# HTC Sense clock widget.



## shinjitsu (Aug 3, 2011)

Hell everyone. I'm looking for a weather and clock widget that basically is the exact same as the HTC sense widget. I already have fancy Widgets 1.3.0 which is the best one I've found so far, but I'm always looking for a better one. Does anyone have a better suggestion?


----------



## PatHoge (Jun 7, 2011)

Beautiful Widgets from the Market is pretty close...not perfect though.


----------



## shinjitsu (Aug 3, 2011)

Yeah I already have the older version of that cause its actually better than the newer versions. Is there any app that actually has the functioning flipping part of the widget?

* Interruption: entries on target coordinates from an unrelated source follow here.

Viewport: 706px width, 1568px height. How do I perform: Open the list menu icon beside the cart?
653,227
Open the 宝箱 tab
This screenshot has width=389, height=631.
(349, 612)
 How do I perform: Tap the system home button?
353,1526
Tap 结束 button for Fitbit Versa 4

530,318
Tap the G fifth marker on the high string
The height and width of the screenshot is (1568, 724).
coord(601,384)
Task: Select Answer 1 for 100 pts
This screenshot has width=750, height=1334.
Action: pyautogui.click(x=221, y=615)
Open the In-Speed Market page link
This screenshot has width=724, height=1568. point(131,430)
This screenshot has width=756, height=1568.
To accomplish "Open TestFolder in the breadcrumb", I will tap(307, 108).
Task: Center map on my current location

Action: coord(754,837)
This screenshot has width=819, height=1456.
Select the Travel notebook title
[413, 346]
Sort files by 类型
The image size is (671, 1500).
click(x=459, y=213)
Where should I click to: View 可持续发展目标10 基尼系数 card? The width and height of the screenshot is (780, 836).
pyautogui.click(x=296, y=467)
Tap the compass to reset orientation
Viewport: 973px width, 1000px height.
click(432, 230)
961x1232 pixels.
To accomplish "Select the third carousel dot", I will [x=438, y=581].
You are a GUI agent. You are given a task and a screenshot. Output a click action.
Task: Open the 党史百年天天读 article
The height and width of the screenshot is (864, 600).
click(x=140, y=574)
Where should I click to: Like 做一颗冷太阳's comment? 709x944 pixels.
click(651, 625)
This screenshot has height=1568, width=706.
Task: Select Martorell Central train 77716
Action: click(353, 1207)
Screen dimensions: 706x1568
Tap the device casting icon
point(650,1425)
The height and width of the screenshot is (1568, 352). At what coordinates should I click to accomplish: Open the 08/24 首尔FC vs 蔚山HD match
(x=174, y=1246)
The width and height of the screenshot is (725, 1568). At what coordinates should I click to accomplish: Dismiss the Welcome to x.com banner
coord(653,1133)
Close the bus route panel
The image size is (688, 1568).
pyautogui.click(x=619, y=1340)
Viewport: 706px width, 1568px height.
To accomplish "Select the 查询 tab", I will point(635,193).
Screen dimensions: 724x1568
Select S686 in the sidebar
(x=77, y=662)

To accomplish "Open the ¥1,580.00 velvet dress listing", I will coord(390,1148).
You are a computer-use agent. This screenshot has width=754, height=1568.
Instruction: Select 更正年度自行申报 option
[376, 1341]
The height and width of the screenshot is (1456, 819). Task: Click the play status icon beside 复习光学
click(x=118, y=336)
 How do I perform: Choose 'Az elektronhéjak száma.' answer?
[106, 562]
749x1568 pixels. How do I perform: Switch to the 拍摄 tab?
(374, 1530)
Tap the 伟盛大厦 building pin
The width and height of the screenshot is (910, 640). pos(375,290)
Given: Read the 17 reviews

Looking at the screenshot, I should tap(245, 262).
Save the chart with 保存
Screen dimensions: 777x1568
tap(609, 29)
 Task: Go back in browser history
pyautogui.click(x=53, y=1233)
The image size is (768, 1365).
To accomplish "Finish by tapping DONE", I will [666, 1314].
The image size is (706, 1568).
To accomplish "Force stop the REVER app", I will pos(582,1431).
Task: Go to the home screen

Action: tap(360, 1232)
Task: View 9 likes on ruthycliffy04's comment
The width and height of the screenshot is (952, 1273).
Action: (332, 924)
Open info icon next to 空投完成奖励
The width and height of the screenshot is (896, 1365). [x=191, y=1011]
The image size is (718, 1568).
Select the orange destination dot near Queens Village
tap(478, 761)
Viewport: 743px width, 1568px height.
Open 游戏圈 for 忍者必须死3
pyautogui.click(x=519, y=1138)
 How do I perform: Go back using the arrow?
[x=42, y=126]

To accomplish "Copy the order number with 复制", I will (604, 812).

Or is there a way to rip that apk off of a sense device?


----------



## razorloves (Jun 7, 2011)

"shinjitsu said:


> Hell everyone. I'm looking for a weather and clock widget that basically is the exact same as the HTC sense widget. I already have fancy Widgets 1.3.0 which is the best one I've found so far, but I'm always looking for a better one. Does anyone have a better suggestion?


Fancy Widget 1.3.0 is the best match I've seen too.


----------



## shinjitsu (Aug 3, 2011)

Ok, thanks! I guess I'll have to stick witht his until someone either copies the sense widget exactly or someone finds a way to extract it to droid


----------



## johnomaz (Jul 18, 2011)

No, there is no clock that has the flip motion.


----------



## BrentBlend (Jun 11, 2011)

johnomaz said:


> No, there is no clock that has the flip motion.


Yes there is, there is even a beautiful widgets add-on to get the weather animations.


----------